To do – Leave out all pictures while repeating the records exactly and completely.

(Source records)
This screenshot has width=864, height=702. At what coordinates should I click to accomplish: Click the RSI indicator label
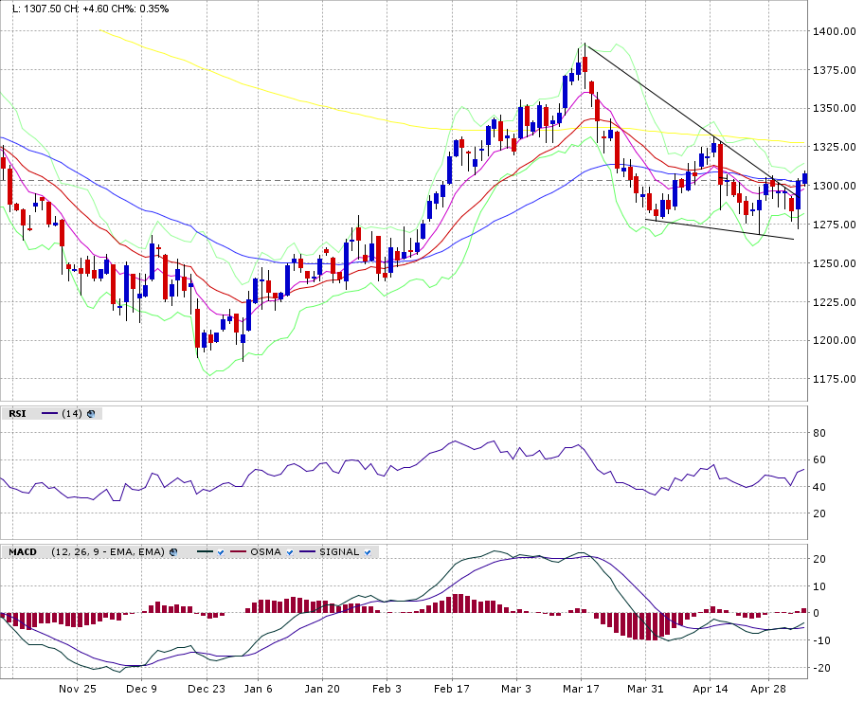[17, 413]
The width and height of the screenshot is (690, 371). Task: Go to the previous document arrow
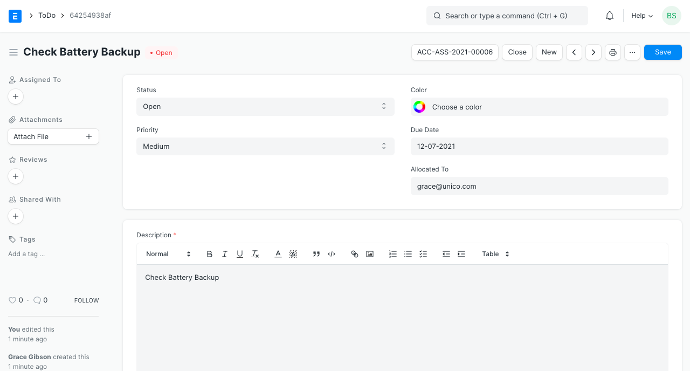point(574,52)
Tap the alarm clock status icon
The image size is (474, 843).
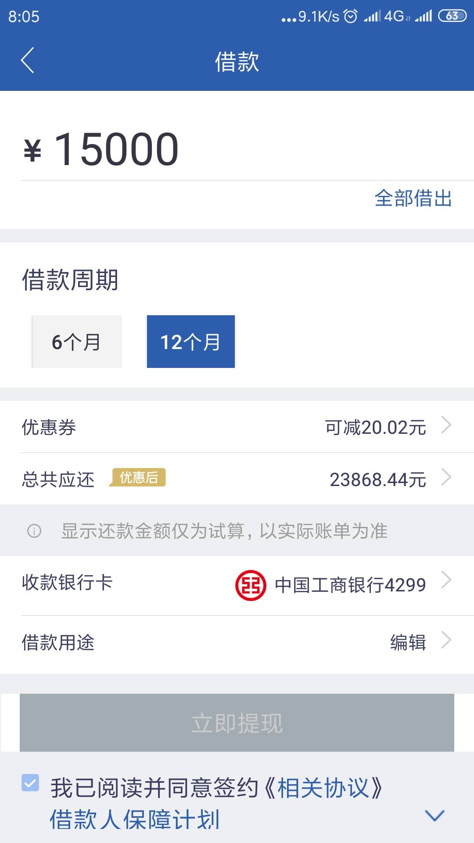click(350, 17)
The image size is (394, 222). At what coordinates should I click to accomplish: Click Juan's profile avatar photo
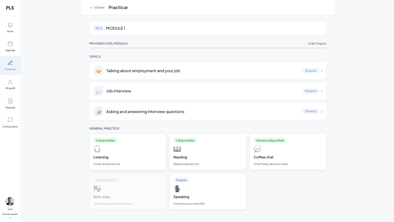click(10, 201)
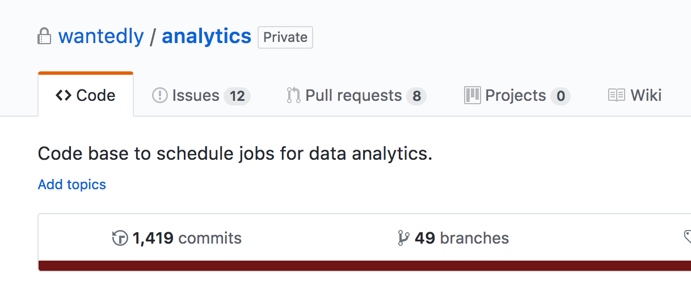
Task: Click the Wiki book icon
Action: click(x=616, y=95)
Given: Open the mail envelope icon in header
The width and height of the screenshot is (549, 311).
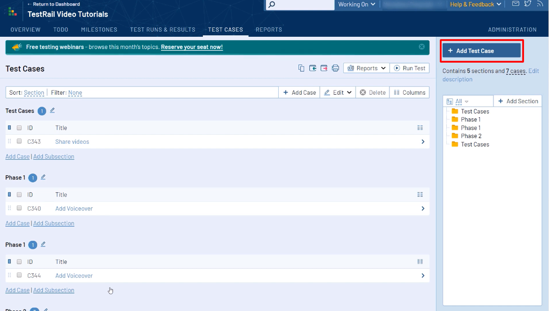Looking at the screenshot, I should coord(516,4).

Completed exercise –
This screenshot has width=864, height=702. At what coordinates should I click to accomplish: Click the RSI indicator label
[17, 413]
The width and height of the screenshot is (690, 371). Task: Go to the previous document arrow
point(574,52)
Tap the alarm clock status icon
The image size is (474, 843).
click(350, 17)
The image size is (394, 222). At what coordinates should I click to accomplish: Click Juan's profile avatar photo
click(10, 201)
Task: Click the Wiki book icon
Action: click(x=616, y=95)
Given: Open the mail envelope icon in header
The width and height of the screenshot is (549, 311).
Looking at the screenshot, I should coord(516,4).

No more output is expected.